Субстанция — это прежде всего то, что не может быть ни предикатом какого-либо субъекта, ни находиться в субъекте. Говорят, что вещь «находится в субъекте», и хотя она не является частью субъекта, но не может существовать без него. Какие даются примеры? Образчик грамматического знания, которое находится в уме, и некая белизна, которую может иметь тело. Субстанция в вышеуказанном первоначальном смысле является индивидуальной вещью, лицом или животным. Но во втором смысле вид или род, то есть «человек» или «животное», может быть назван субстанцией. Этот второй смысл кажется незащищаем и дал возможность более поздним писателям пуститься во множество дурных метафизических рассуждений.
«Вторая Аналитика» — работа, касающаяся в основном вопроса, который должен беспокоить любую дедуктивную теорию, а именно: как получаются исходные посылки? Поскольку дедукция должна из чего-то исходить, мы должны начать с чего-то недоказанного, известного каким-либо иным способом, чем наглядная демонстрация. Я не буду приводить теорию Аристотеля в деталях, поскольку она зависит от понятия сущности. Определение, заявляет он, — это утверждение сущности природы вещи. Понятие о сущности является сокровенной частью каждой философской системы после Аристотеля, пока мы не подходим к Новому времени. Это, по-моему, безнадёжно сбивающее с толку понятие, но его историческая ценность заставляет сказать о нём несколько слов.
По-видимому, понятие «сущности» вещи означает «те из её свойств, которые нельзя изменить, чтобы она не перестала быть сама собой». Сократ может иногда быть счастлив, иногда печален; иногда здоров, иногда болен. Поскольку эти его качества, свойства, могут изменяться, причём он не перестанет быть Сократом, они не являются частью его сущности. Но, как предполагается, сущность Сократа — то, что он человек, хотя пифагореец, который верит в переселение душ, этого не признаёт. В действительности вопрос о «сущности» есть вопрос о том, как употреблять слова. Мы употребляем одно и то же имя в различных случаях для довольно разнообразных явлений, которые рассматриваем как проявление одной и той же «вещи» или «лица». Фактически, однако, это лишь вербальная конвенция. «Сущность» Сократа состоит тем самым из таких свойств, при отсутствии которых нельзя употреблять имя «Сократ». Вопрос этот чисто лингвистический: слово может иметь сущность, но вещь — не может.

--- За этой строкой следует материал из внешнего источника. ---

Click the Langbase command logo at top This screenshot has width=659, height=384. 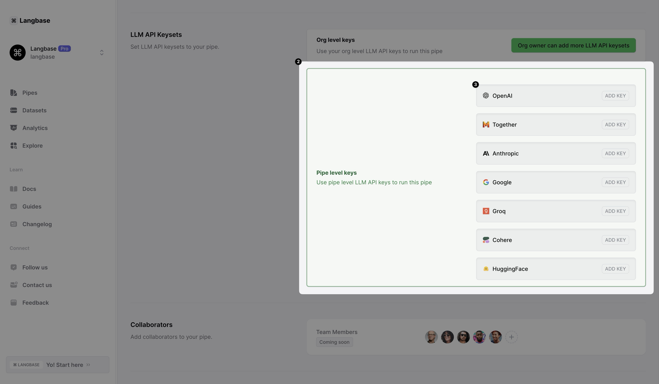(x=14, y=20)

Понятие «субстанции», как и понятие «сущности», — это перенесение в область метафизики того, что является лишь лингвистической конвенцией. Описывая мир, мы находим удобным описывать какое-то количество случаев как события из жизни «Сократа», а другие случаи — как события из жизни «мистера Смита». Это заставляет нас думать о «Сократе» или «мистере Смите» как означающем что-то, что существует на протяжении целого ряда лет и в некотором смысле является более «прочным» и «реальным», чем те события, которые случаются с ним. Если Сократ болен, мы думаем, что в другое время он здоров, и тем самым бытие Сократа не зависит от его болезни; с другой стороны, болезнь требует, чтобы кто-то был болен. Но, хотя Сократу нет необходимости быть больным, всё же что-нибудь должно с ним случаться, если он рассматривается как существующий. Поэтому в действительности он не более «прочен», чем те события, которые с ним происходят.